== Directions ==
1 > In the Prescription Landscape article, which university is Colin O'Neill's alma mater?
2 > Copy the stretch of the Prescription Landscape article from "When a landscape" through "considered tackling originally." word for word.

== Document section ==

>>

To celebrate her late husband’s commitment to education, LaPlante has founded an annual scholarship in support of horticulture students at the University of Minnesota — Colin O’Neill’s alma mater — in his name.
“We thought, ‘What better way to honor him than to support the department that gave him his undergraduate degree?’” LaPlante says.
Willingness to Take Chances
Prescription Landscape’s reputation for excellence has led to commercial landscape maintenance and snow and ice removal contracts with an array of top companies in the Twin Cities region, including Wells Fargo, U.S. Bank and Fairview Health Systems.
When a landscape construction firm in the area unexpectedly declared bankruptcy — not long after she joined Prescription — LaPlante saw an opportunity to proactively grow her own company’s platform of services.
Prescription Landscape had previously bought the other firm’s ground maintenance and snow divisions, but landscape construction was not something LaPlante and Foudray had considered tackling originally.
Eventually, they felt the construction niche opening was too good to pass up.
“When their construction arm folded, we decided, ‘let's try it,’” she says. “Because, as you can imagine, when a company unexpectedly declares bankruptcy, there were a lot of projects sitting out there, and there were good people that were going to be out of a job. And so, we just we took a leap off the cliff and extended offers to as many members of their team that wanted to come work for us.”
Since then, Prescription Landscape’s construction division has thrived to become a “hidden gem” in the company’s portfolio, LaPlante says.
“Paulita has incredible integrity,” says Laura Braley, Prescription Landscape’s project manager for commercial landscape construction. “When she added the construction division three years ago, she was not familiar with construction.
“But she just put on her big girl pants and said, ‘Alright, I'm gonna learn about construction.’ And she has been with me side by side every step of the way as we’ve built this division,” Braley adds. “She is the best boss I’ve ever had — and she’s a boatload of fun.”
For her part, LaPlante is proud to have the division thriving under Braley’s leadership.
“One of my goals is getting more women in green — more women in the landscape industry,” LaPlante says. “I’m very proud that our project manager is a woman as well as our construction estimator. They are both doing a great job. I credit our success to the winning personalities we have on our team.”
Work That’s Worthwhile
LaPlante describes herself as an “amateur ornithologist” — a lover of birds and gardening who finds her own relaxation by getting her hands dirty among the plants on her large, organically maintained acreage, where she’s installed native plants and avoids pesticides.
“The majority of my career (in medical device sales) was spent on a plane,” LaPlante says. “That was a very hard life. I could never wait to get home and get my hands in my garden as a way to unwind.”
Joining Prescription Landscape has allowed LaPlante to put aside her previous hectic travel schedule to focus on home and family and opportunities to support and nurture the environment.
She’s proud of the ways that the landscape industry is embracing its frontline role in promoting environmental sustainability.
“So much of the country dealt with drought this year, for example, and you’re seeing things like irrigation bans,” she says. “The landscape industry has a key role to play in being cognizant of these issues and how we can better plan for — and mitigate — them.”
LaPlante says projects like pollinator gardens or rain gardens rank among her favorite work that Prescription Landscape does each year.
“The market is coming to the realization that it’s perhaps not the best thing to plant Kentucky bluegrass all over everything,” LaPlante says. “Our clients are becoming more open to doing interesting things, like perennial beds that promote pollinators and that keep water in place.
“It takes a lot of effort to create the native pollinator gardens, rain gardens and all the rest of it. But they’re lovely when they’re finished,” she adds. “I’m just thrilled when we can do them.”

<<

== Given records ==
>>

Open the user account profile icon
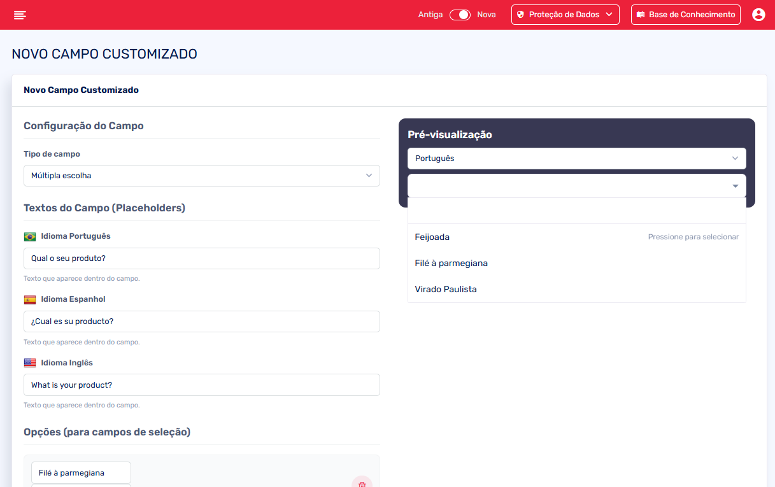775x487 pixels. (758, 15)
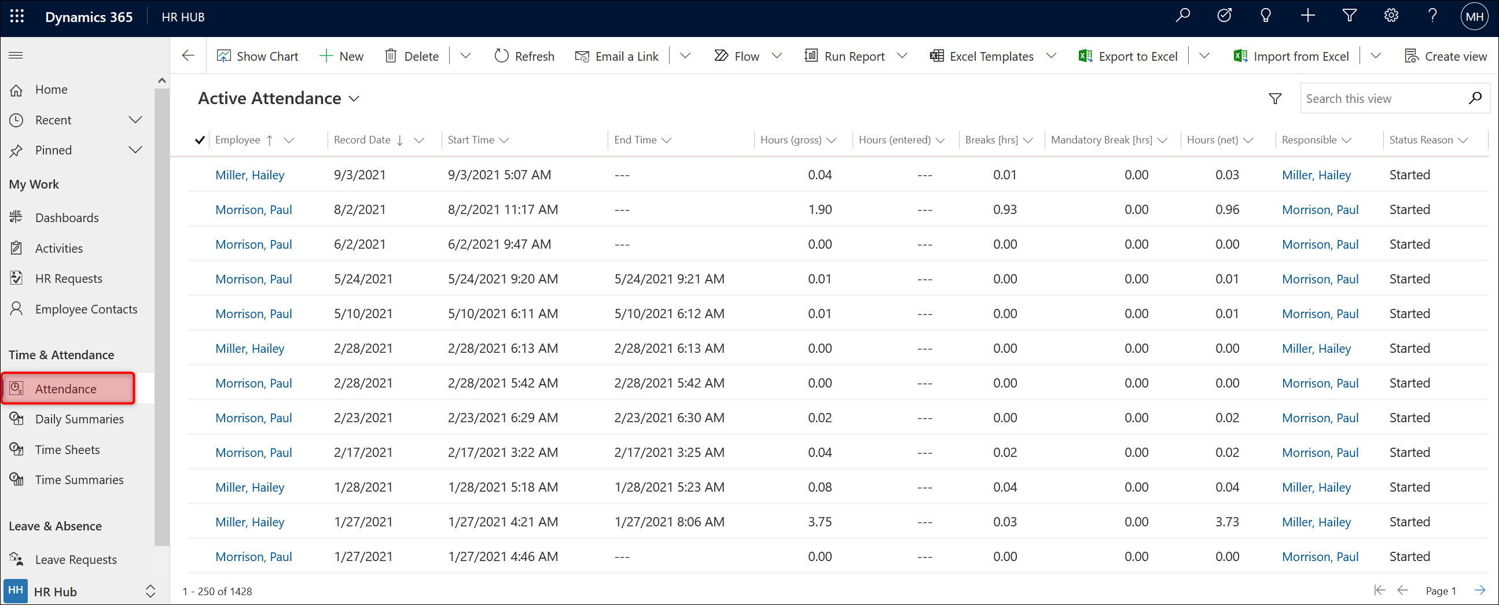Open the Miller, Hailey record dated 9/3/2021
This screenshot has width=1499, height=605.
click(x=250, y=175)
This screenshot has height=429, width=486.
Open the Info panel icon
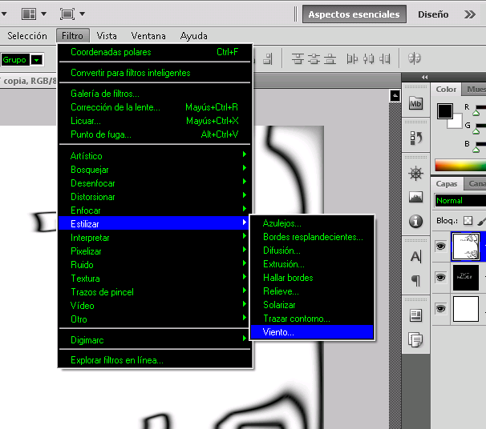(415, 222)
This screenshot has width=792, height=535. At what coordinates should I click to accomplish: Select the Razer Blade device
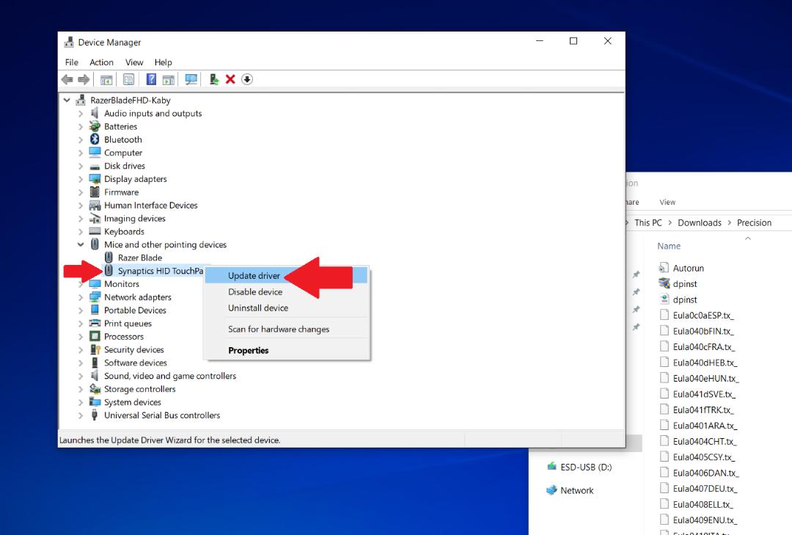tap(140, 258)

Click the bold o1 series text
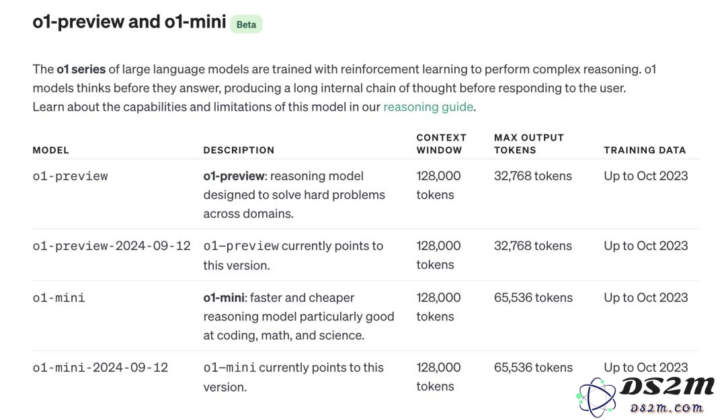click(81, 69)
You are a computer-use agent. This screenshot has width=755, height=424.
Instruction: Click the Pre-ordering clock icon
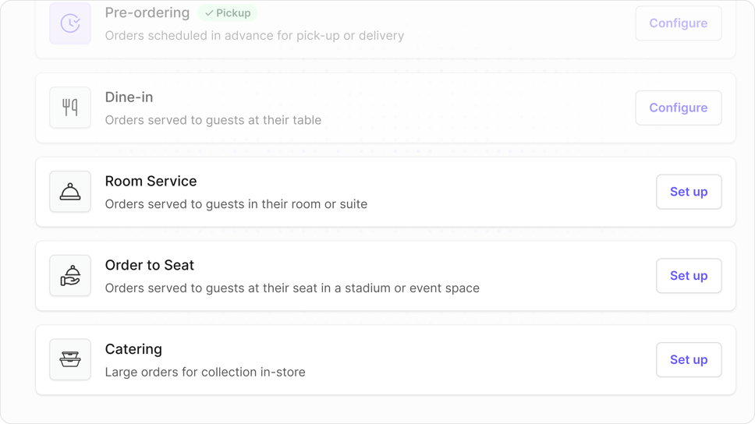tap(70, 23)
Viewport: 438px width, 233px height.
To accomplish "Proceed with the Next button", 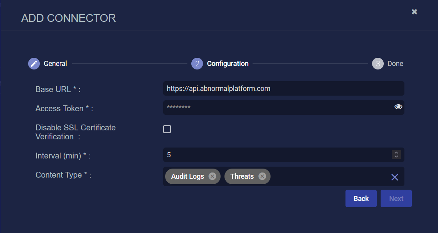I will (x=396, y=199).
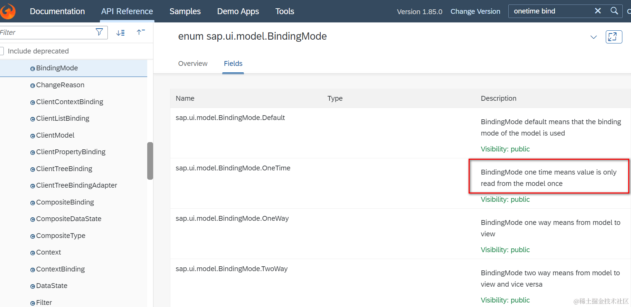Expand the header chevron dropdown
Screen dimensions: 631x307
pos(593,37)
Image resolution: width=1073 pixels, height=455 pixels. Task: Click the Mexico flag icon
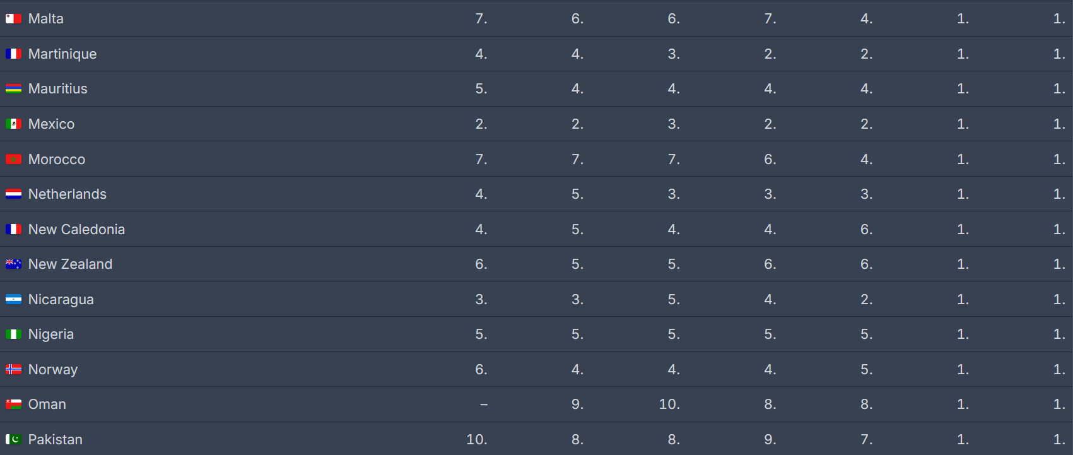point(13,124)
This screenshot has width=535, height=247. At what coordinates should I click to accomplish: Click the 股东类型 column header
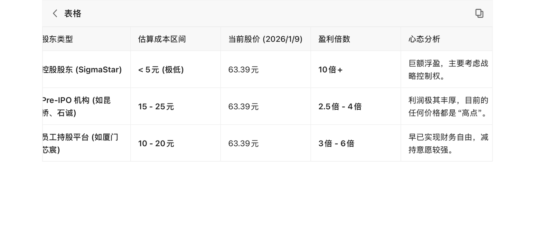(x=58, y=39)
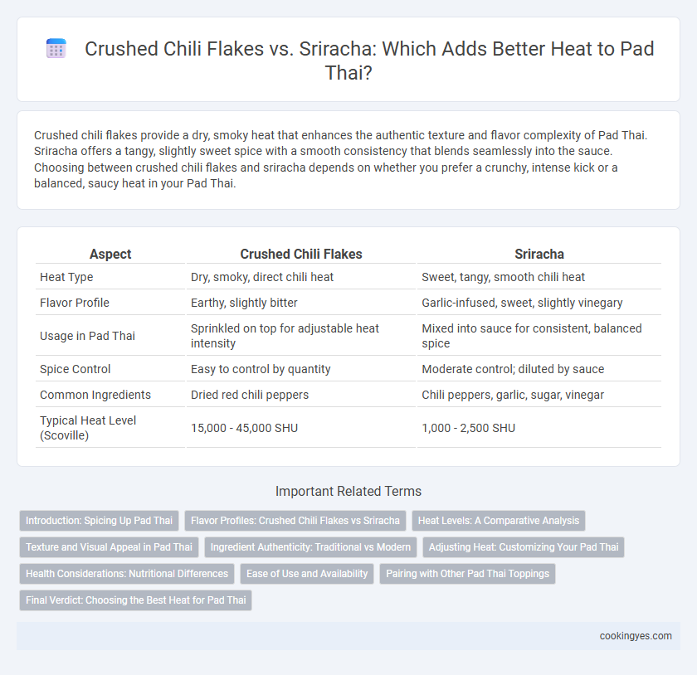
Task: Click the 'Sriracha' column header
Action: click(x=539, y=254)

<<

== Answers per task ==
1 > The University of Minnesota.

2 >
When a landscape construction firm in the area unexpectedly declared bankruptcy — not long after she joined Prescription — LaPlante saw an opportunity to proactively grow her own company’s platform of services.
Prescription Landscape had previously bought the other firm’s ground maintenance and snow divisions, but landscape construction was not something LaPlante and Foudray had considered tackling originally.